Lengthy investigation/analysis periods could be due to issues with training or preparedness, but we found that, in most cases, investigations were delayed because the initial alert was inaccurate (for example, it pointed to a service that was related to the outage, but was not the root cause itself) or due to insufficient telemetry or logging. The introduction of distributed tracing in New Relic made a big difference for us, because it helped us more quickly narrow down the root cause of an issue.

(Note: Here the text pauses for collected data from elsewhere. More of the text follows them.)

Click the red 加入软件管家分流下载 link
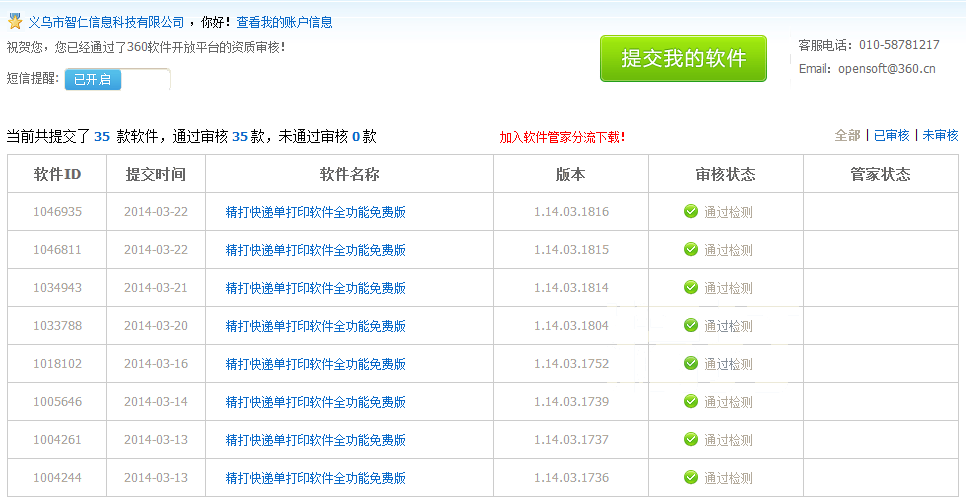This screenshot has width=966, height=504. (562, 137)
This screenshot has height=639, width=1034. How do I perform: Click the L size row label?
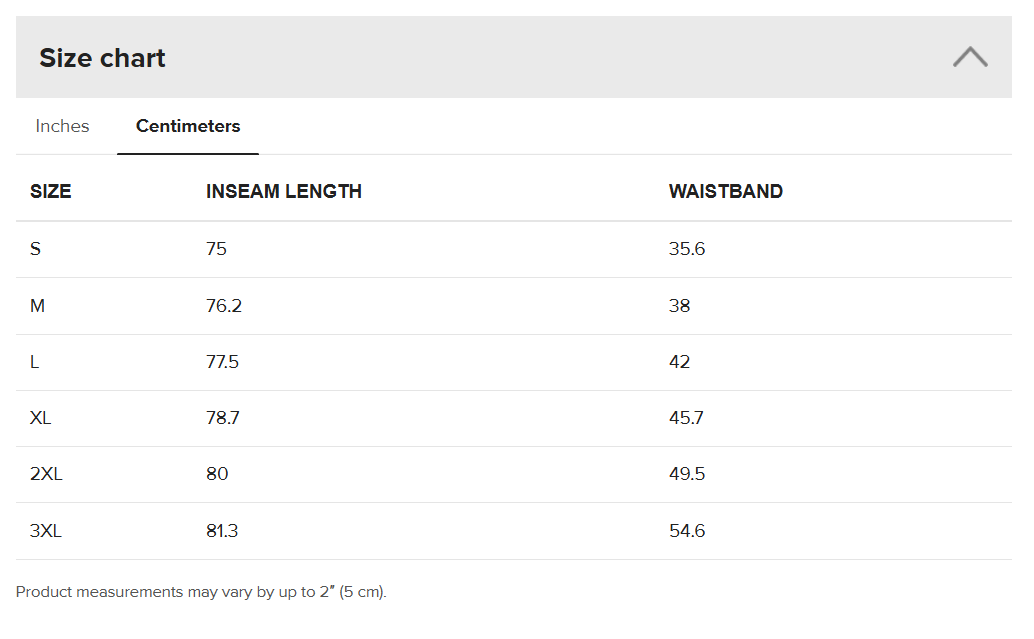pos(35,362)
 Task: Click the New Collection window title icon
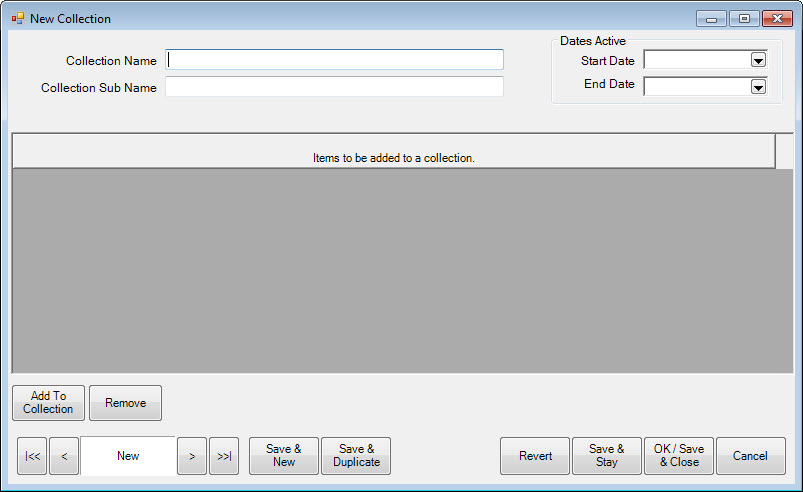coord(17,18)
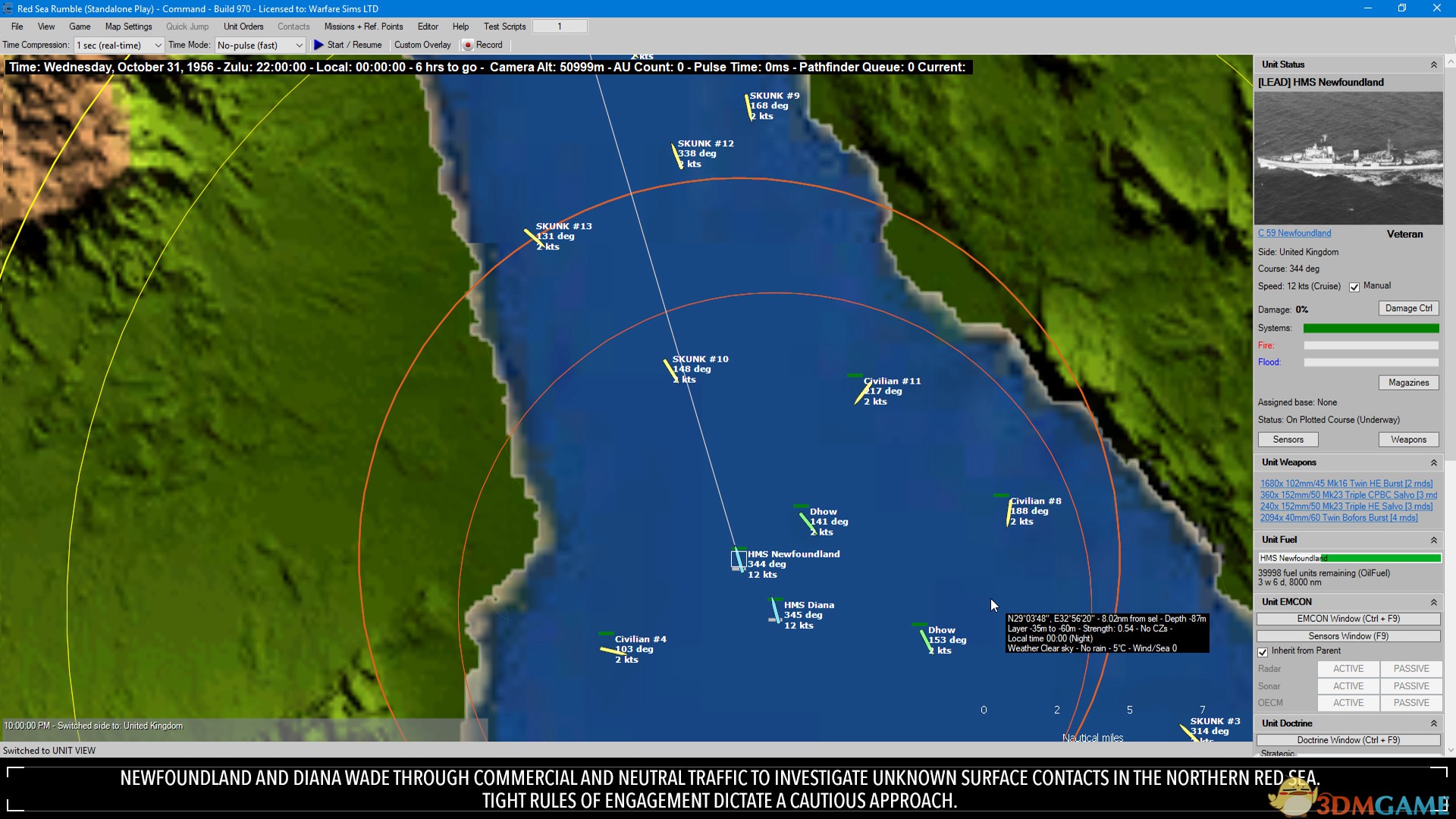Click the Doctrine Window icon button

(x=1348, y=740)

We also worked with all of the teams on improving the quality of logging: writing clearer messages, providing more contextual data in logs, and also removing unnecessary logs. Furthermore, we divided our alerting into two tiers, so a service that fails due to an upstream service throws a different alert than one that fails due to an internal issue. This made it much easier for the team to see the root cause of an outage amidst a stream of alerts.

The Result

With changes like the ones mentioned above, among quite a few others, we were able to dramatically drive down our max and median outage duration over the next two years. This is illustrated in the graph below, most notably by the higher proportion of blue circles (outages that took fewer than 90 minutes to resolve):

Graph showing platform outages from the following two years. X axis represents the date and y axis represents incident duration. Twenty four incidents are listed, with twelve lasting more than 2 hours, three lasting 90–120 minutes, and the remaining nine lasting less than 90 minutes.

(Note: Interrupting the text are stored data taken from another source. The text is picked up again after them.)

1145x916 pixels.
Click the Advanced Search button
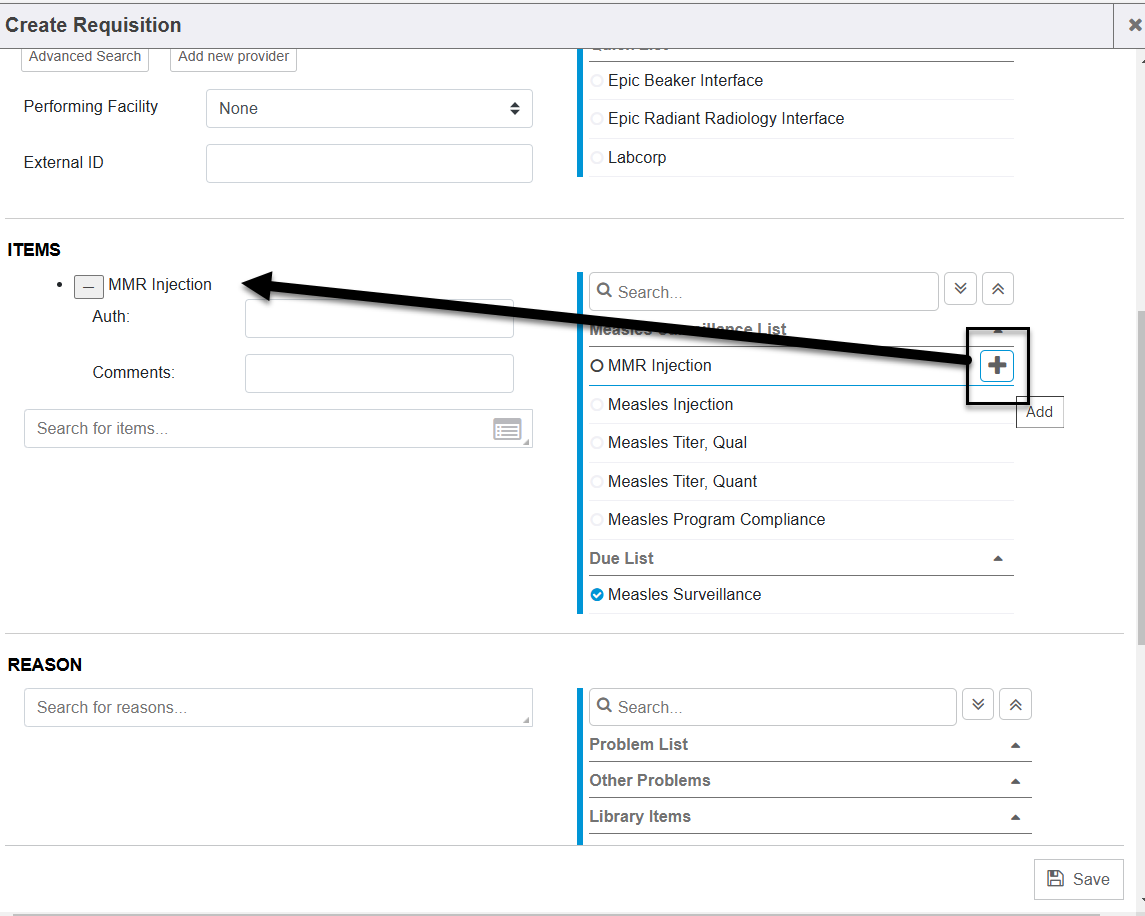[85, 57]
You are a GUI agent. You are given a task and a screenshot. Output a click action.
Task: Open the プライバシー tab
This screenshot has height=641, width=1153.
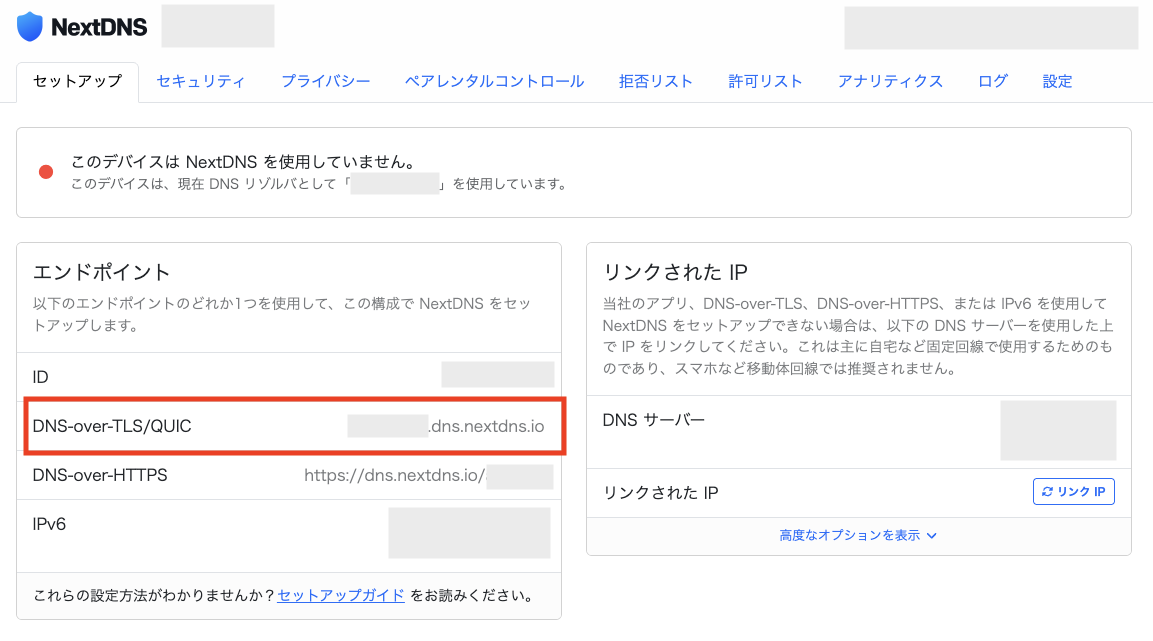click(x=325, y=81)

We still had far more yellow circles (outages that lasted more than 2 hours) than we would have liked, but the median duration of those outages had improved as well, which indicates that the work we did on monitoring and training also helped in those situations.

Our 90-day availability was up to 99.5%, a dramatic improvement from our baseline of 98.6%, but still short of our goal. Additional work was needed. We noticed that, while our outage durations improved, the number of outages didn’t go down — we were still having about 12 per year, so we decided to pivot our focus to reducing the number of outages (n).

An analysis showed that the majority of outages were caused by code releases, which we felt should have been preventable. This jibes with the observation in Site Reliability Engineering that “The number one source of outages is change.” To address this, we introduced a number of stringent manual checkpoints in our release process — such as pre-release checklists, pre-mortems, and walkthroughs/dry runs.

Those process improvements allowed us to finish the last three months of the year with zero outages while still releasing code to meet critical business objectives. Since then, we have only dipped slightly below 100% availability a few times, and are averaging 99.98% availability for the year.

What’s Next

While we did manage to hit our goal, the controls we added to reduce release-related outages — which included additional manual QA, multiple meetings/real-time conversations, and checklists — have a heavy cost in time/effort, and consequently release velocity. We will be exploring ways to automate these manual failsafes so we can have a release process that is both robust and low-effort.

Meanwhile, we will continue to work on improving our incident response, expanding the pool of engineers qualified to respond to outages, while also improving training, monitoring, and tooling so they can resolve things more quickly.

That being said, a Google SRE recently published an analysis showed that, given that outages are relatively rare but have a broad range of causes and triggers, it is very difficult to change a system’s average incident duration (MTTR) in a meaningful and consistent way.

Consequently, we will also be taking a closer look at the auto-healing and auto-scaling capabilities of Atom’s various components, to minimize the types of outages that require human intervention in the first place.